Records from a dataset
▽

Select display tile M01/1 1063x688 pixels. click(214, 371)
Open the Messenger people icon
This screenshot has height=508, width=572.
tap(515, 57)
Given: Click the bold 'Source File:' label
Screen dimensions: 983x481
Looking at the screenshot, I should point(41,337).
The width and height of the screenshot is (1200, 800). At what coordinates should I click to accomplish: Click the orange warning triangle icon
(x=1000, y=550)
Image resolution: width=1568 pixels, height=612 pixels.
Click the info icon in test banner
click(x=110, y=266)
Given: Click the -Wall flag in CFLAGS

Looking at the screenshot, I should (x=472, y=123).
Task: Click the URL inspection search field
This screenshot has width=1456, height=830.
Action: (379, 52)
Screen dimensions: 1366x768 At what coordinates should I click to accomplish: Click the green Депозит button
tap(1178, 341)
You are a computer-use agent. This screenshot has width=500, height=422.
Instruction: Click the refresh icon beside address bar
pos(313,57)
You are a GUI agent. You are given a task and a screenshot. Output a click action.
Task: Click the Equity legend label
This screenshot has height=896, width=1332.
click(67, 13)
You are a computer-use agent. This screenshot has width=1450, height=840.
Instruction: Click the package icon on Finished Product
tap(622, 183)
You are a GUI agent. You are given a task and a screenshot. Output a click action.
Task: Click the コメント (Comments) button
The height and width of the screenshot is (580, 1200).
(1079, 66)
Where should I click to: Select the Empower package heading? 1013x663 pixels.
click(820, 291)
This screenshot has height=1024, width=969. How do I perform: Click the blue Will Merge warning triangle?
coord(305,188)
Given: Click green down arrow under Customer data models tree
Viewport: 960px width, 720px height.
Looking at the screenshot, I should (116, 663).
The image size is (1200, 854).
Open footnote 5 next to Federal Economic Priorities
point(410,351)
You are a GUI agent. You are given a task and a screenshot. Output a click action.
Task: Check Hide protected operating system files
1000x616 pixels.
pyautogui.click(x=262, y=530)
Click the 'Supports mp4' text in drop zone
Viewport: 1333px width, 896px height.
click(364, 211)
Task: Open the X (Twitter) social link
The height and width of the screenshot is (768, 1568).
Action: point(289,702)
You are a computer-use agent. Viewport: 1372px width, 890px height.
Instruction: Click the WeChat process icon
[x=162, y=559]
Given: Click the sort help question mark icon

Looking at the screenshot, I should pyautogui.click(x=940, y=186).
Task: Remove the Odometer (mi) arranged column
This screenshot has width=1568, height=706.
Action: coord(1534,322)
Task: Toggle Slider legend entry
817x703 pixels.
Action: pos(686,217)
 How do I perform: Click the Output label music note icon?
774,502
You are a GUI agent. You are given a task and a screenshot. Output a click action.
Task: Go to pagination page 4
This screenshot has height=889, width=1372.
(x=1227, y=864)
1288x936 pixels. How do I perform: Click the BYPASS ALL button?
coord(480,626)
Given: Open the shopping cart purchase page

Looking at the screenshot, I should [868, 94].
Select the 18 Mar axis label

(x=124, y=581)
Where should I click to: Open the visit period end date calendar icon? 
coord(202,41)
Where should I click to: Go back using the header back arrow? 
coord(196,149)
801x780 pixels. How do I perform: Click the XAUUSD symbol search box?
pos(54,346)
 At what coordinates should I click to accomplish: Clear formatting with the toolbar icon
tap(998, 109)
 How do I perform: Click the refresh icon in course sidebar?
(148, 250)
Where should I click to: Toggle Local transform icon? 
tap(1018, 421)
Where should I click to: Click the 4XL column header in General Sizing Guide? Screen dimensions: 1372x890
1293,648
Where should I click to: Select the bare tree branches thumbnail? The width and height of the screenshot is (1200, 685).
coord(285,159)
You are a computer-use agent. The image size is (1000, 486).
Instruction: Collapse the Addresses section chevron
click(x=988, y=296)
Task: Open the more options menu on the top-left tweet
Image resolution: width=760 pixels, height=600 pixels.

△

Reproduce the material above, swapping every occurrence of "GUI agent" for "interface agent" and keeping everything else the same.

__EXERCISE SOLUTION__
Select display tile M01/1 1063x688 pixels. click(214, 371)
Open the Messenger people icon
This screenshot has height=508, width=572.
tap(515, 57)
Given: Click the bold 'Source File:' label
Screen dimensions: 983x481
Looking at the screenshot, I should point(41,337).
The width and height of the screenshot is (1200, 800). At what coordinates should I click to accomplish: Click the orange warning triangle icon
(x=1000, y=550)
Image resolution: width=1568 pixels, height=612 pixels.
Click the info icon in test banner
click(x=110, y=266)
Given: Click the -Wall flag in CFLAGS

Looking at the screenshot, I should (x=472, y=123).
Task: Click the URL inspection search field
This screenshot has width=1456, height=830.
Action: (379, 52)
Screen dimensions: 1366x768 At what coordinates should I click to accomplish: Click the green Депозит button
tap(1178, 341)
You are a computer-use agent. This screenshot has width=500, height=422.
Instruction: Click the refresh icon beside address bar
pos(313,57)
You are a interface agent. You are given a task and a screenshot. Output a click action.
Task: Click the Equity legend label
This screenshot has height=896, width=1332.
click(67, 13)
You are a computer-use agent. This screenshot has width=1450, height=840.
Instruction: Click the package icon on Finished Product
tap(622, 183)
You are a interface agent. You are given a task and a screenshot. Output a click action.
Task: Click the コメント (Comments) button
The height and width of the screenshot is (580, 1200).
(1079, 66)
Where should I click to: Select the Empower package heading? 1013x663 pixels.
click(820, 291)
This screenshot has height=1024, width=969. How do I perform: Click the blue Will Merge warning triangle?
coord(305,188)
Given: Click green down arrow under Customer data models tree
Viewport: 960px width, 720px height.
Looking at the screenshot, I should (116, 663).
The image size is (1200, 854).
Open footnote 5 next to Federal Economic Priorities
point(410,351)
You are a interface agent. You are given a task and a screenshot. Output a click action.
Task: Check Hide protected operating system files
1000x616 pixels.
pyautogui.click(x=262, y=530)
Click the 'Supports mp4' text in drop zone
Viewport: 1333px width, 896px height.
click(364, 211)
Task: Open the X (Twitter) social link
The height and width of the screenshot is (768, 1568).
Action: point(289,702)
You are a computer-use agent. Viewport: 1372px width, 890px height.
Instruction: Click the WeChat process icon
[x=162, y=559]
Given: Click the sort help question mark icon

Looking at the screenshot, I should pyautogui.click(x=940, y=186).
Task: Remove the Odometer (mi) arranged column
This screenshot has width=1568, height=706.
Action: coord(1534,322)
Task: Toggle Slider legend entry
817x703 pixels.
Action: pos(686,217)
 How do I perform: Click the Output label music note icon?
774,502
You are a interface agent. You are given a task and a screenshot. Output a click action.
Task: Go to pagination page 4
This screenshot has height=889, width=1372.
(x=1227, y=864)
1288x936 pixels. How do I perform: Click the BYPASS ALL button?
coord(480,626)
Given: Open the shopping cart purchase page

Looking at the screenshot, I should [868, 94].
Select the 18 Mar axis label

(x=124, y=581)
Where should I click to: Open the visit period end date calendar icon? 
coord(202,41)
Where should I click to: Go back using the header back arrow? 
coord(196,149)
801x780 pixels. How do I perform: Click the XAUUSD symbol search box?
pos(54,346)
 At what coordinates should I click to accomplish: Clear formatting with the toolbar icon
tap(998, 109)
 How do I perform: Click the refresh icon in course sidebar?
(148, 250)
Where should I click to: Toggle Local transform icon? 
tap(1018, 421)
Where should I click to: Click the 4XL column header in General Sizing Guide? Screen dimensions: 1372x890
1293,648
Where should I click to: Select the bare tree branches thumbnail? The width and height of the screenshot is (1200, 685).
coord(285,159)
You are a computer-use agent. The image size is (1000, 486).
Instruction: Collapse the Addresses section chevron
click(x=988, y=296)
Task: Open the more options menu on the top-left tweet
Image resolution: width=760 pixels, height=600 pixels.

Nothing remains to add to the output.